Data for the task: Begin

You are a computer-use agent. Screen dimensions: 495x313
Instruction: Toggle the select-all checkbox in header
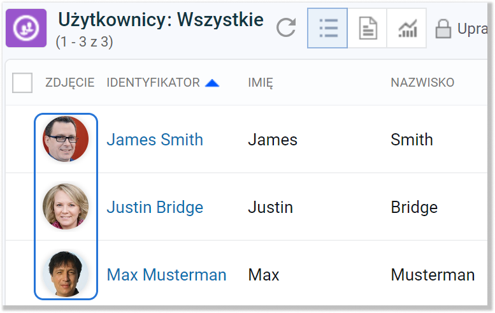[x=22, y=82]
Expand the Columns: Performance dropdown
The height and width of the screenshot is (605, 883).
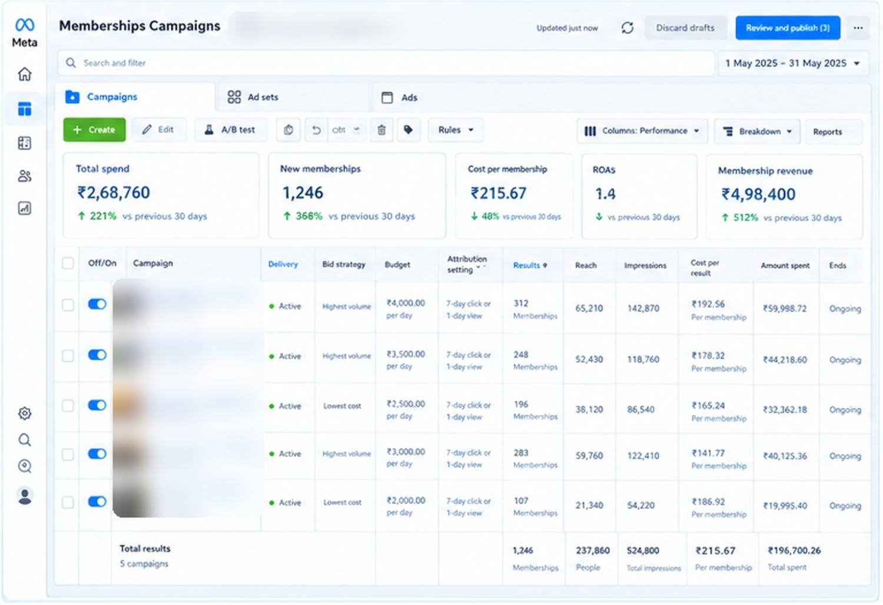pos(643,131)
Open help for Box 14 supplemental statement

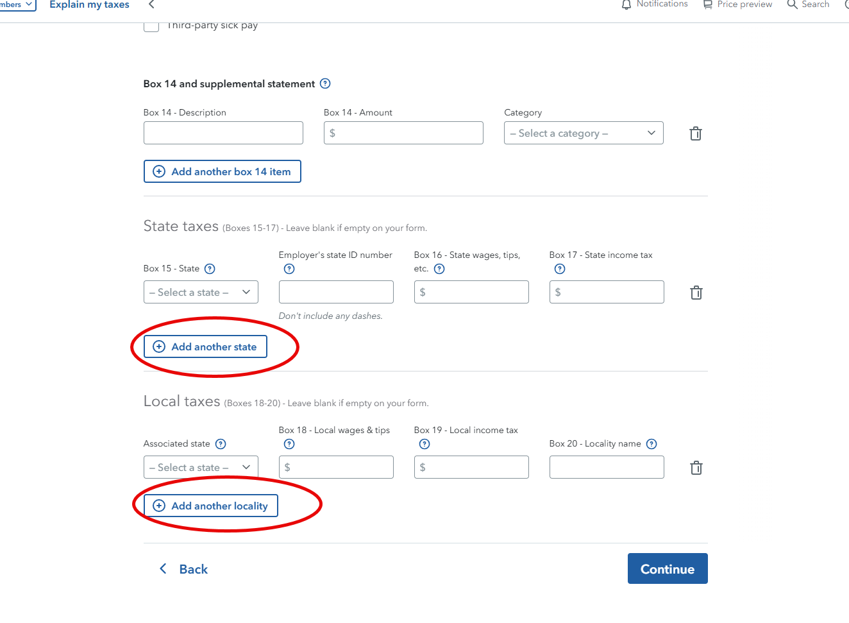pos(325,83)
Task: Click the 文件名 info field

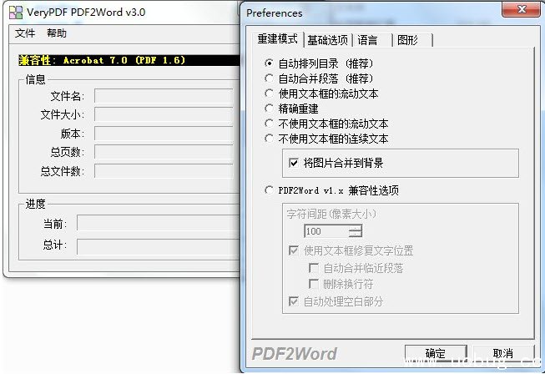Action: 164,96
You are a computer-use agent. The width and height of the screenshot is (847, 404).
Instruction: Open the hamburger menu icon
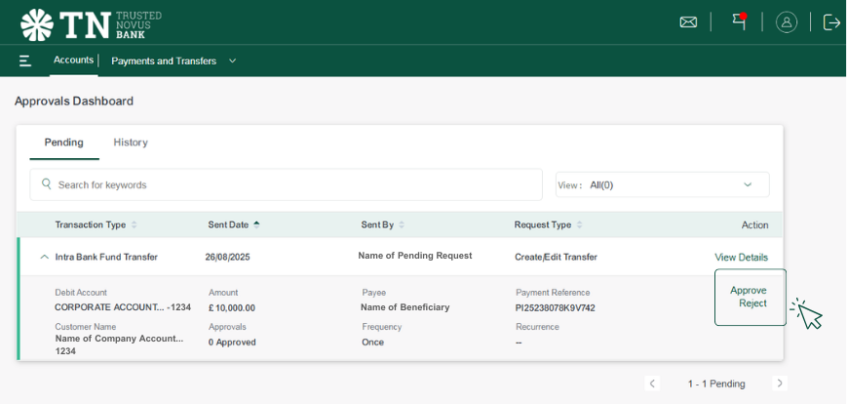(25, 61)
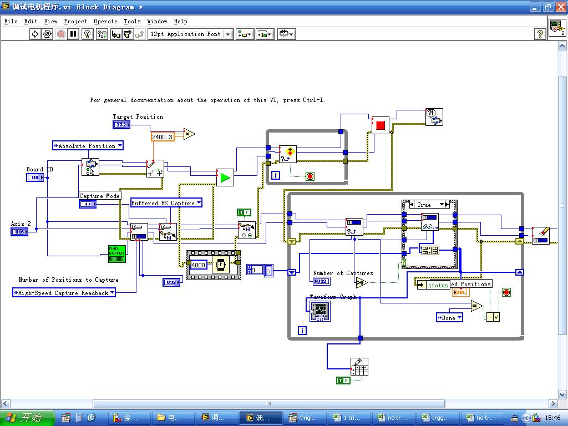Click the 4000 numeric constant field
This screenshot has height=426, width=568.
pyautogui.click(x=198, y=265)
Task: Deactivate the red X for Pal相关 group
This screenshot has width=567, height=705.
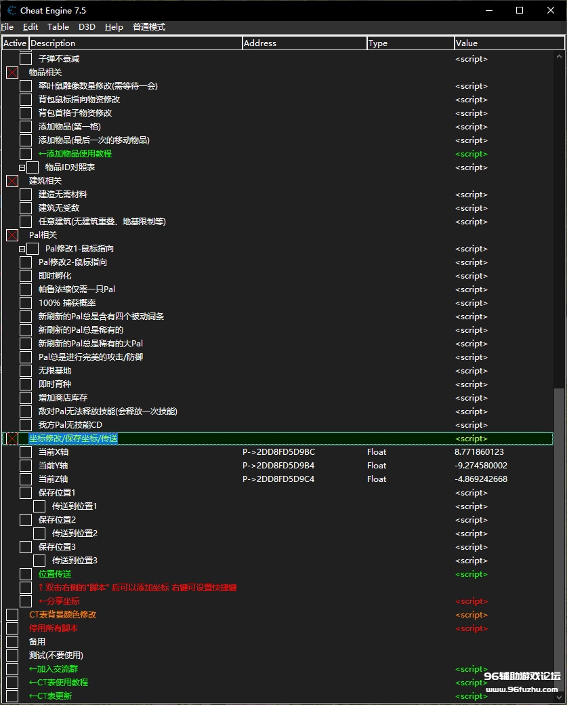Action: coord(12,235)
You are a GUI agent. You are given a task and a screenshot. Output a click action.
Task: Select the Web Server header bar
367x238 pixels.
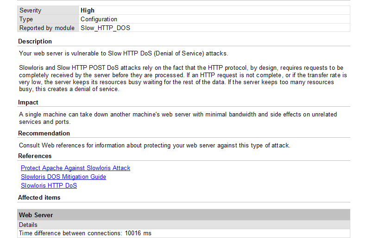pos(184,215)
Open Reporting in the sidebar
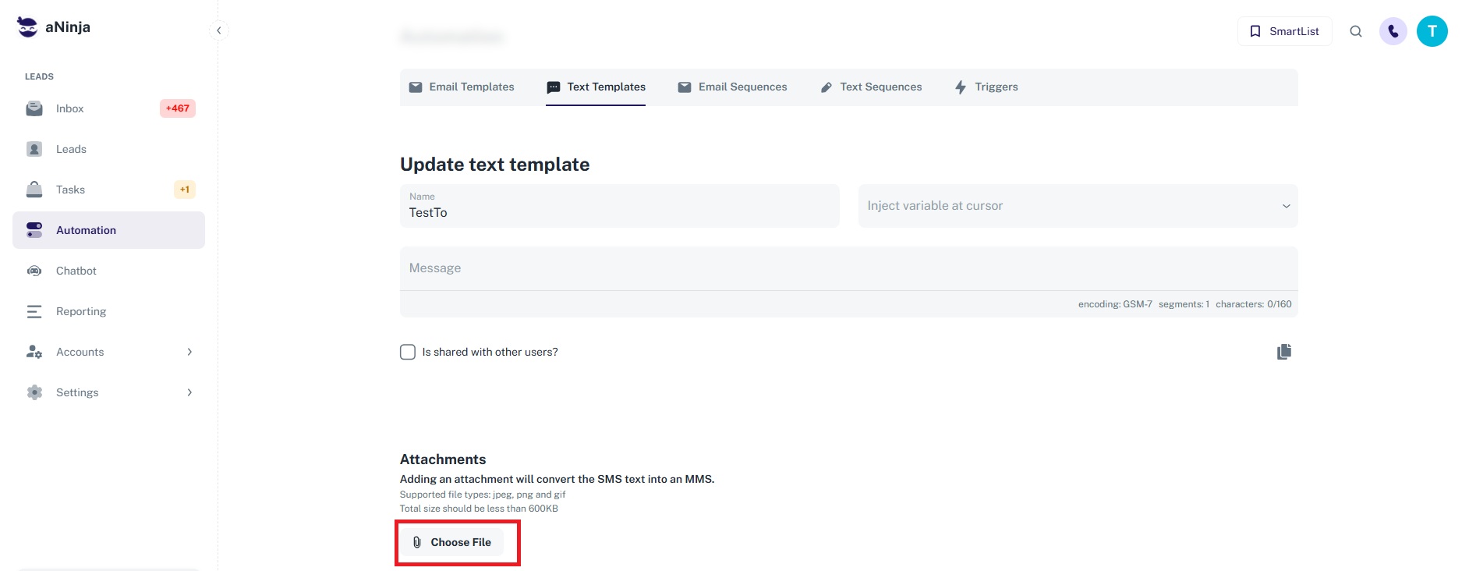1469x571 pixels. coord(81,311)
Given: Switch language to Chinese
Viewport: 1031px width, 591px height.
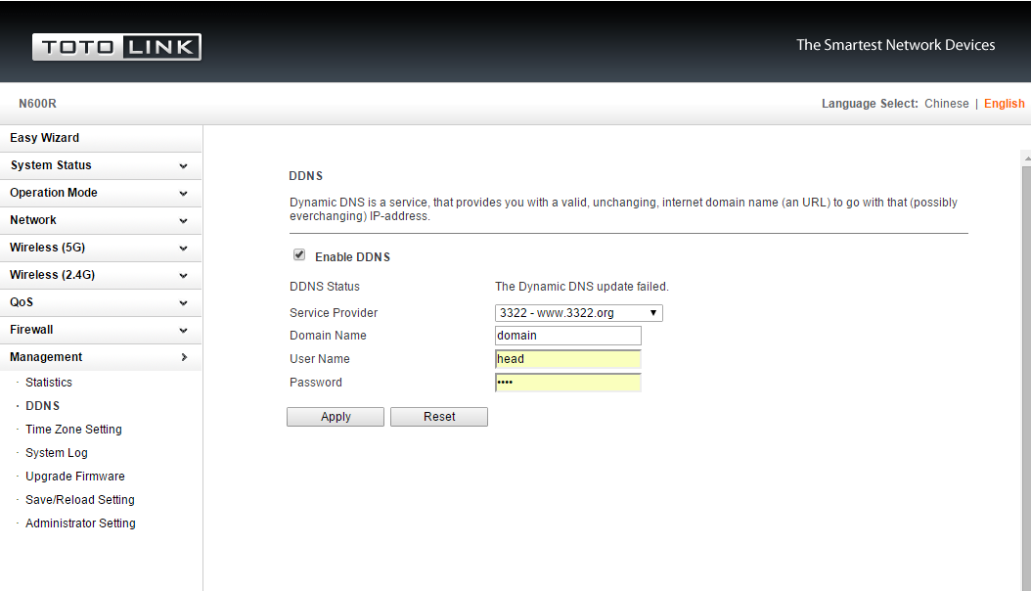Looking at the screenshot, I should [x=946, y=103].
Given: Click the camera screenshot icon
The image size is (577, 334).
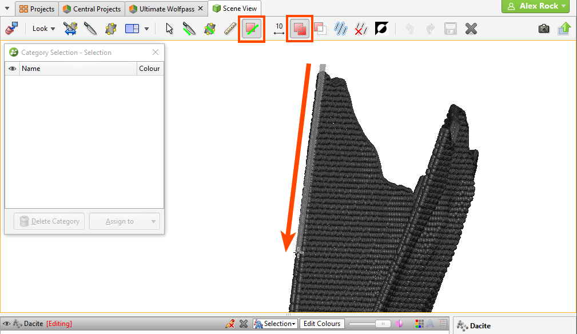Looking at the screenshot, I should click(x=544, y=29).
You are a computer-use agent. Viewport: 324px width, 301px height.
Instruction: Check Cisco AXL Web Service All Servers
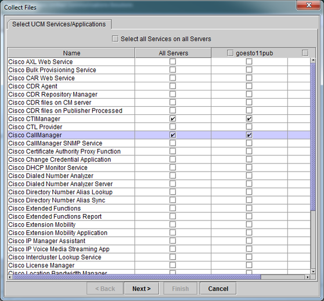pos(173,61)
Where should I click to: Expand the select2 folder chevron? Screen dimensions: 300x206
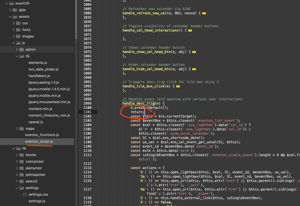pos(17,181)
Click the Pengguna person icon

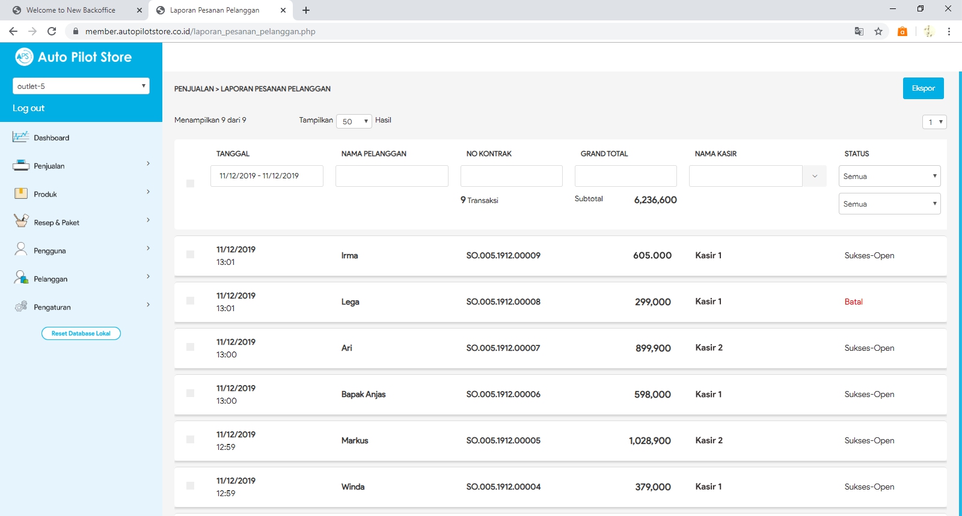(21, 249)
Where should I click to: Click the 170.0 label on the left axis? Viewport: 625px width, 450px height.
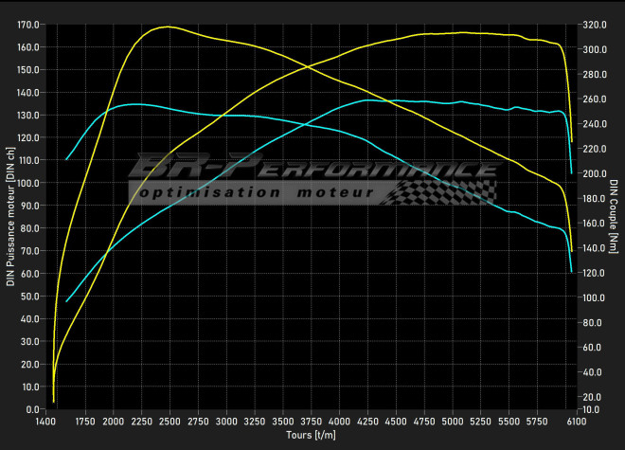coord(29,25)
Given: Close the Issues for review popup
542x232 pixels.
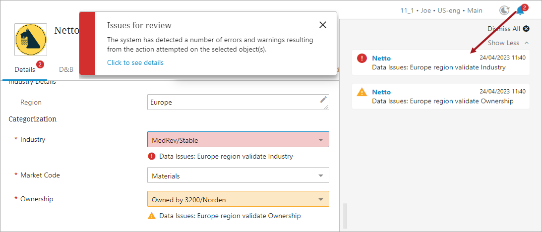Looking at the screenshot, I should [x=323, y=25].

Data for the task: End

[Task objective]
Copy the lines that hold the word "computer". Take them from the records above.

[Output]
You are a computer-use agent. Screen dimensions: 495x313
You are a computer-use agent. The width and height of the screenshot is (847, 404).
You are a computer-use agent. Viewport: 324px width, 301px height.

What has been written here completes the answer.